» Data listing:
• • •
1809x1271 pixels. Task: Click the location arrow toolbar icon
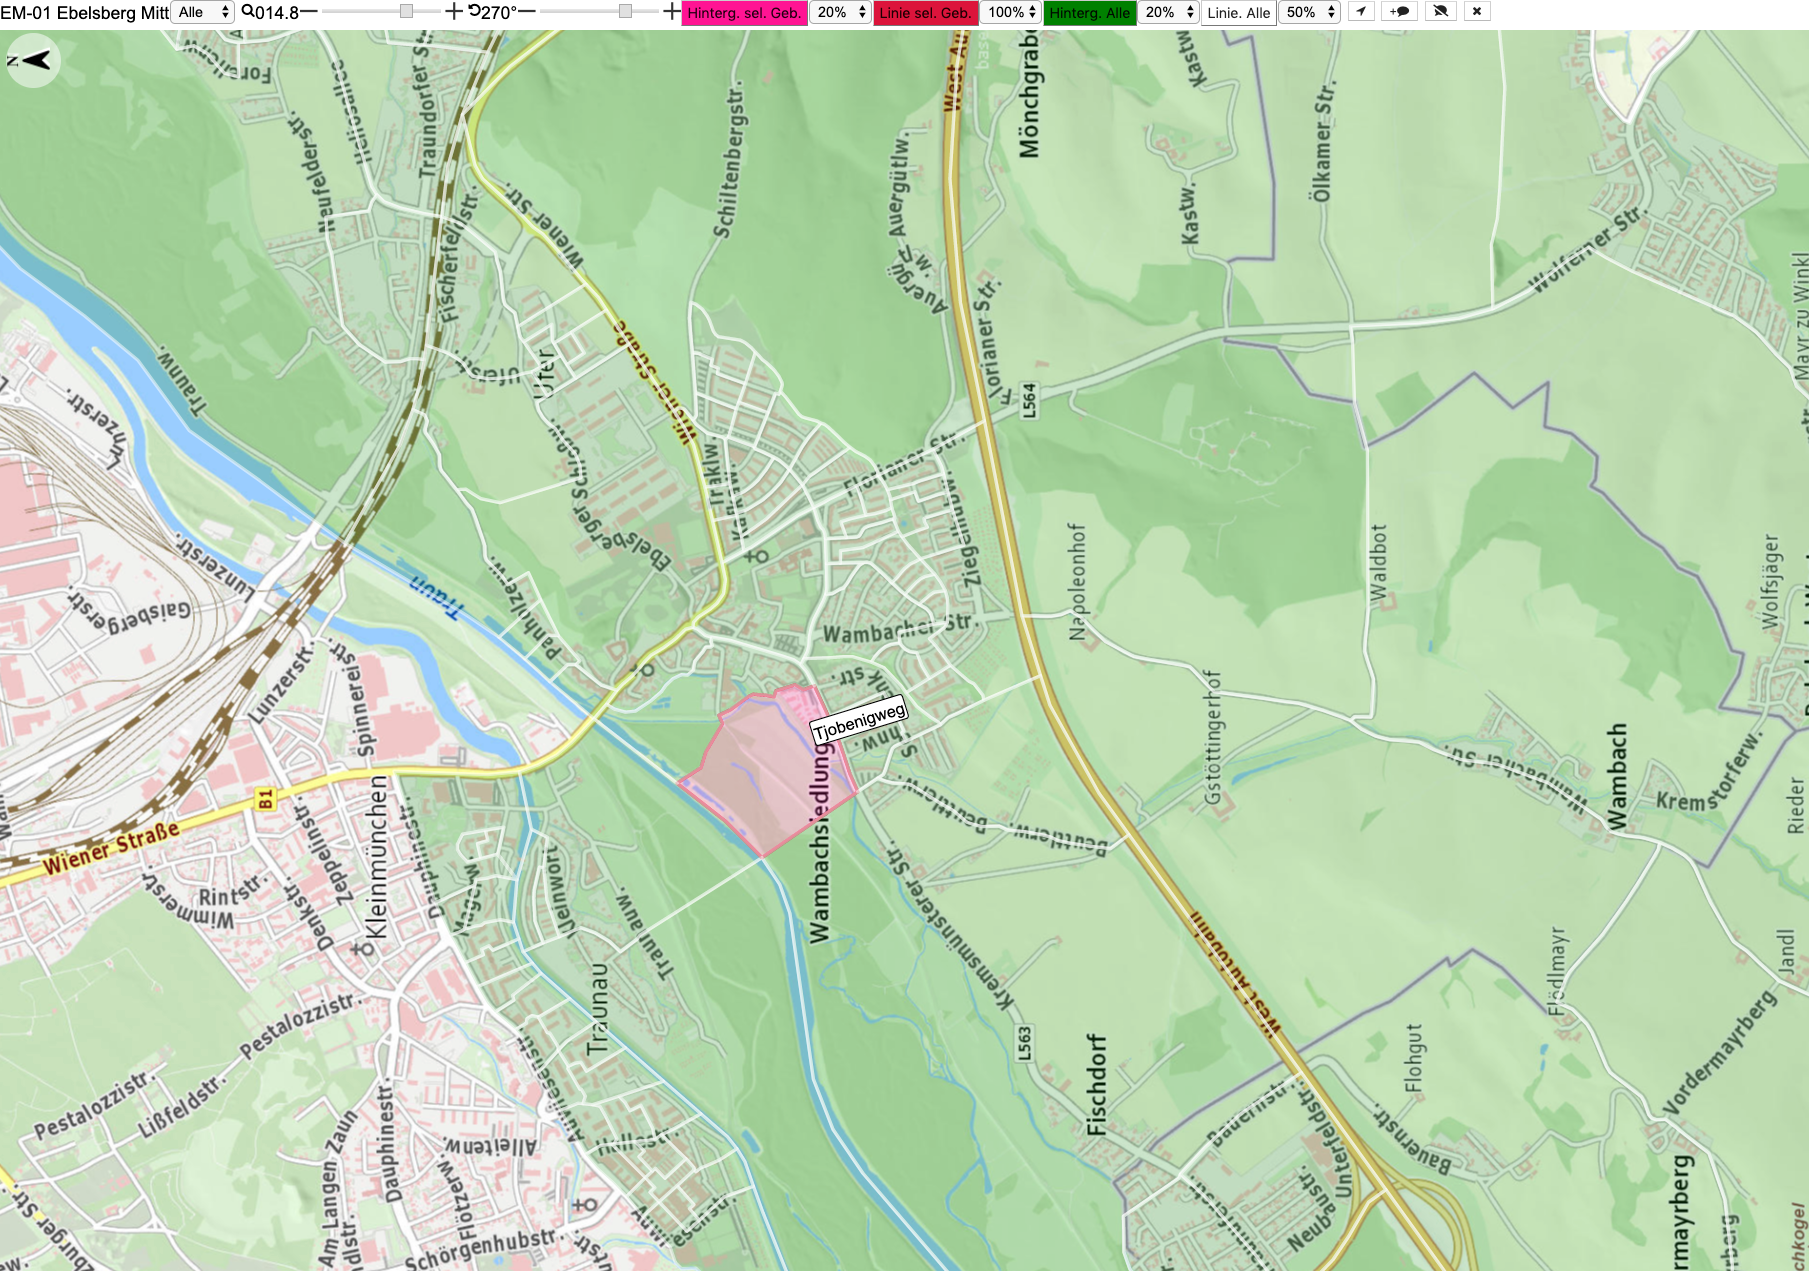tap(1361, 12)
• • •
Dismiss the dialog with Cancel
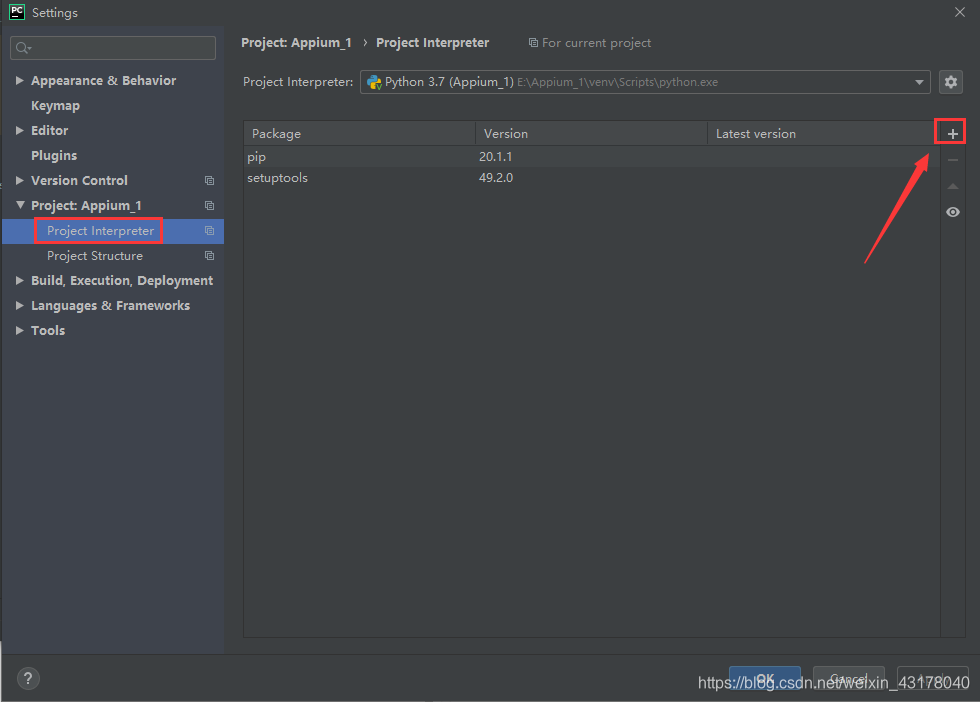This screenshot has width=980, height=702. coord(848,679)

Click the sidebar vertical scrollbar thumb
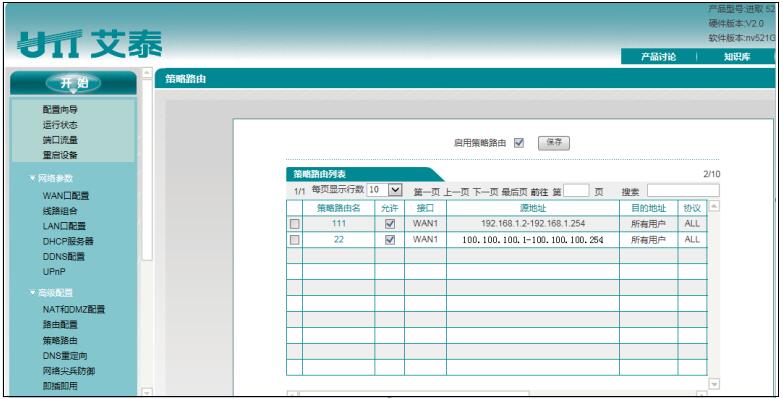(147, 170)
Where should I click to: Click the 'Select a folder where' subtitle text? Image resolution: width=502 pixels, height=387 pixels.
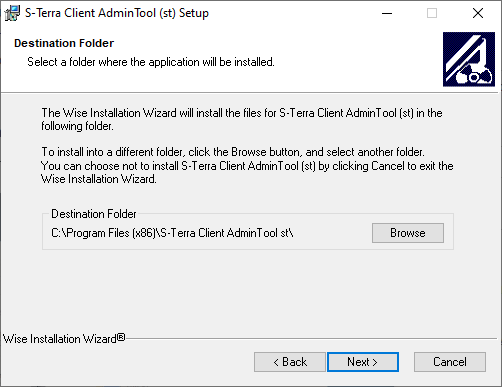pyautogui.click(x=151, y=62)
• • •
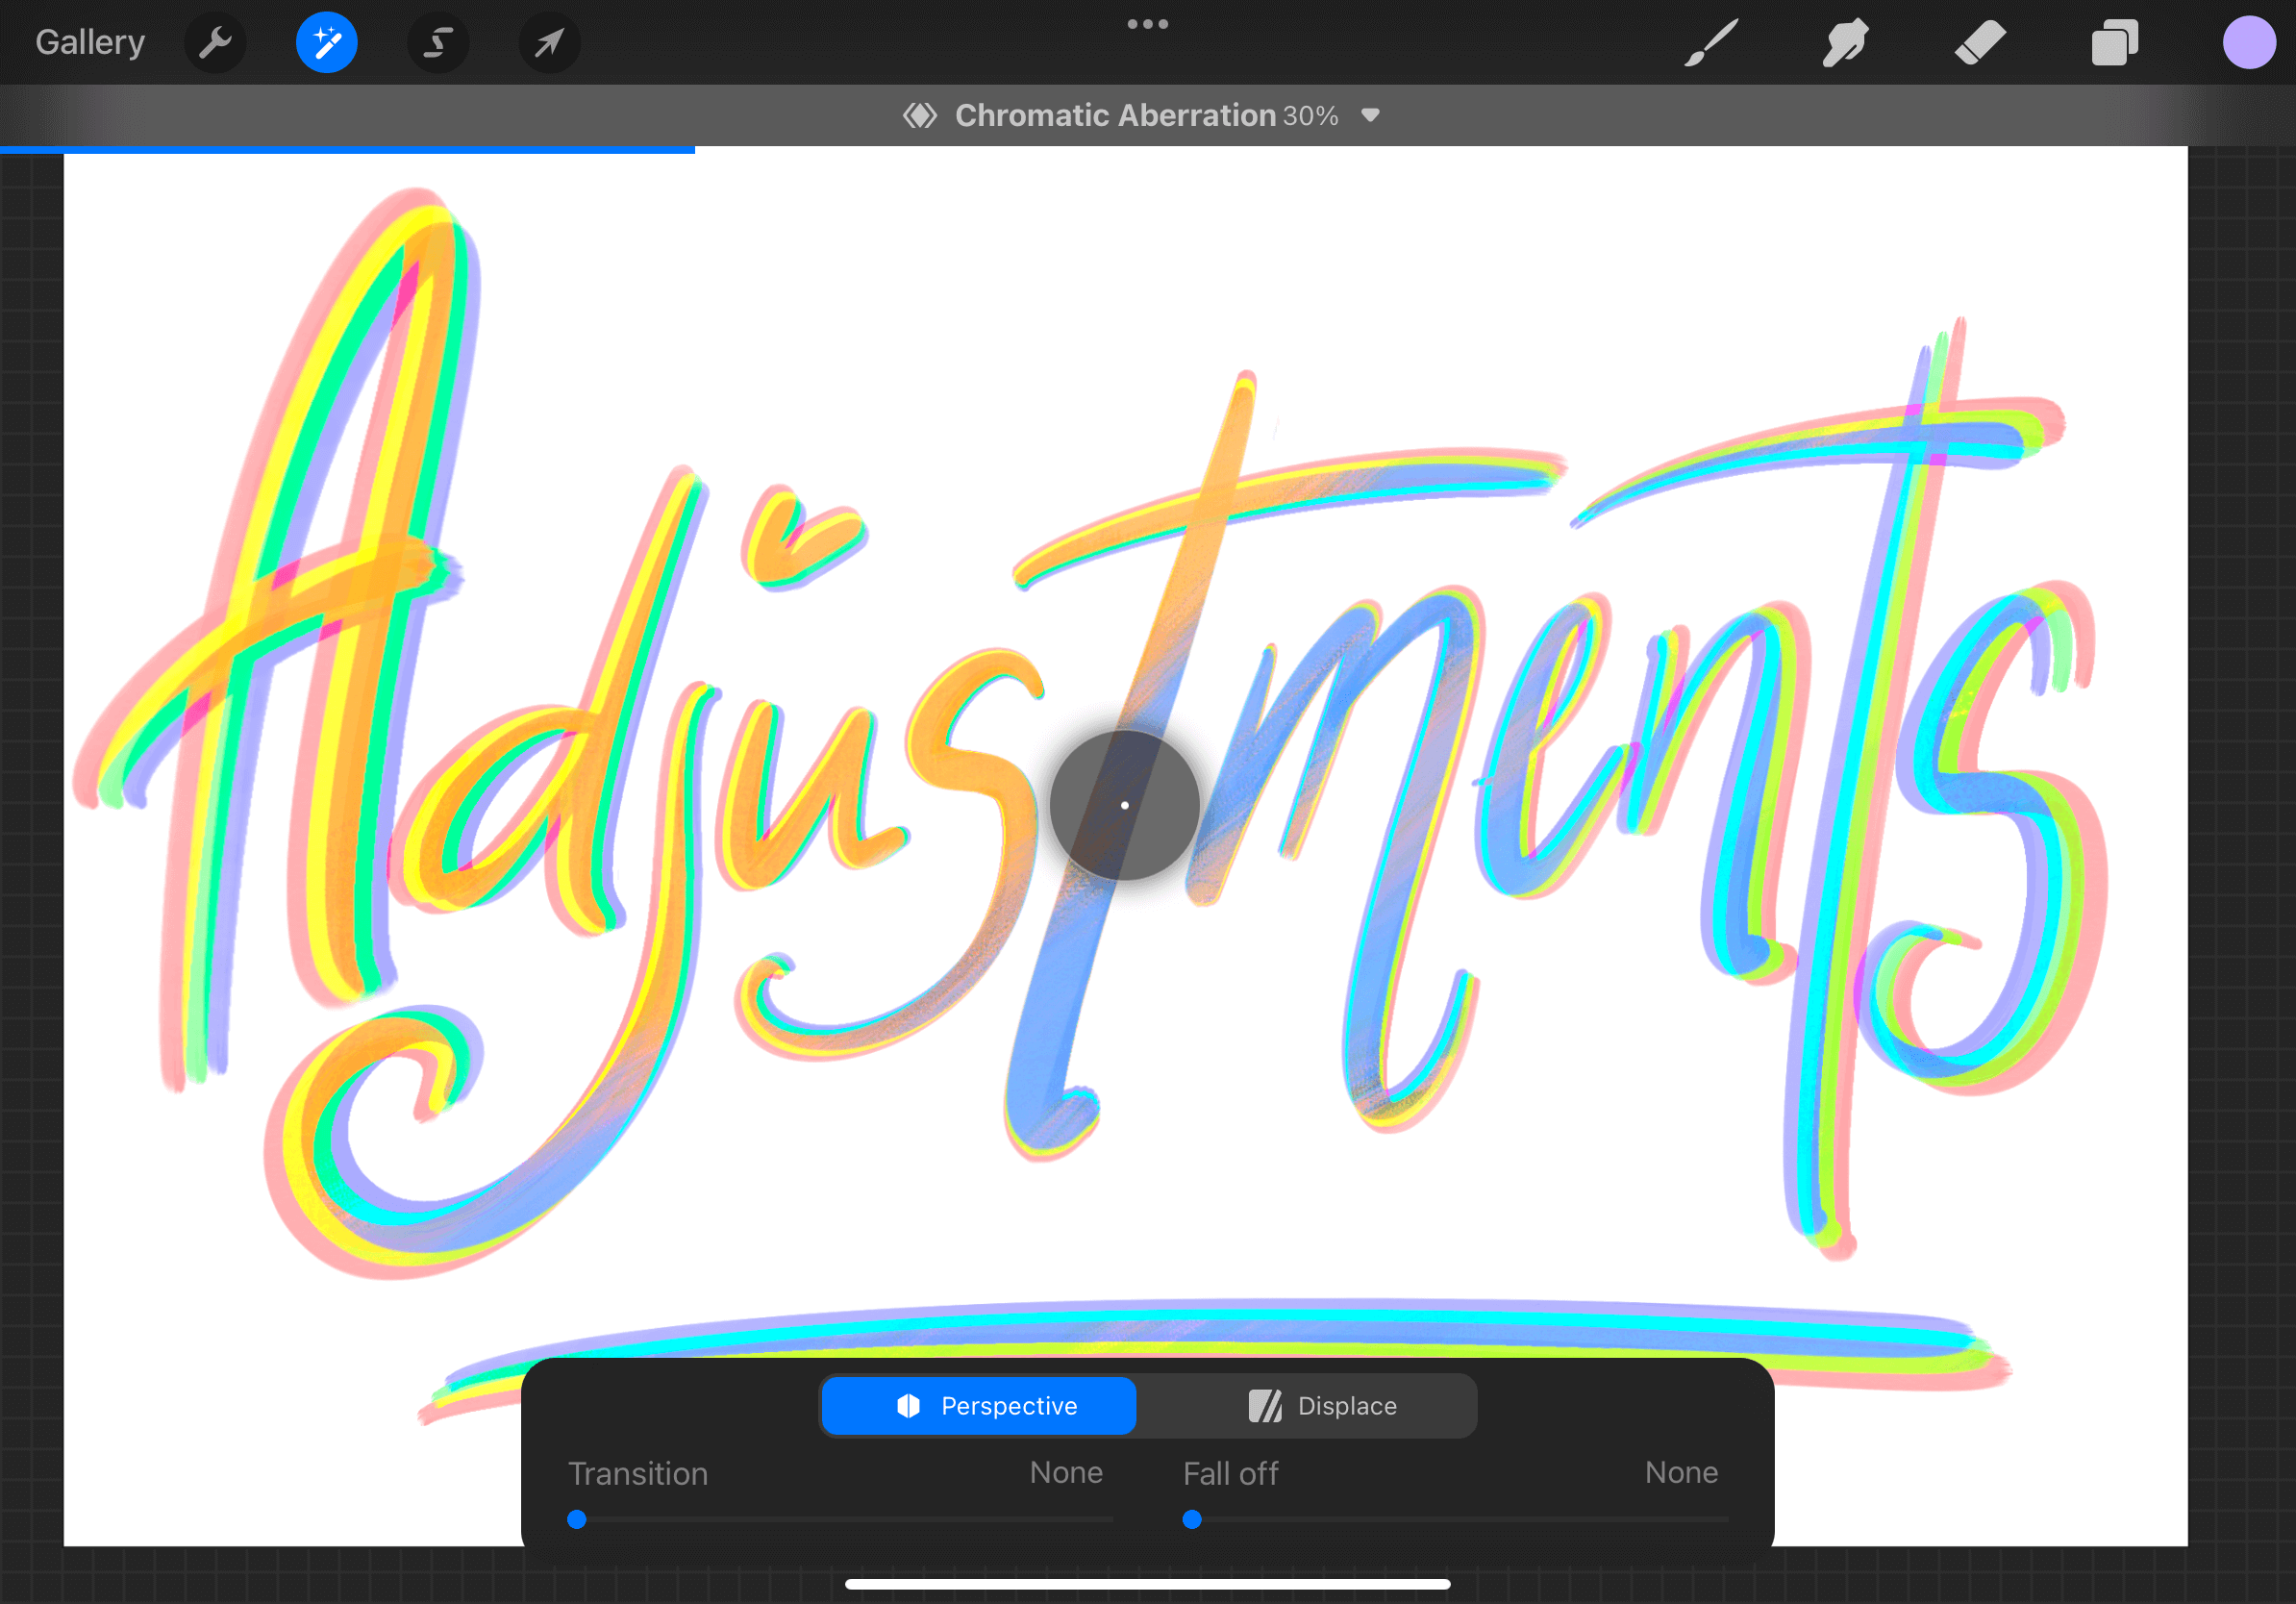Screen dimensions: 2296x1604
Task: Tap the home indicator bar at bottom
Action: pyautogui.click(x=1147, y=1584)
• • •
» Problem requirements:
Rename "location arrow" to "compass" in the lines starting at the one containing "1809x1271 pixels. Task: Click" and ending at the one containing "tap(1361, 12)", and give only those lines back with nothing else changed. Leave the pictures out.

» Finished task:
1809x1271 pixels. Task: Click the compass toolbar icon
tap(1361, 12)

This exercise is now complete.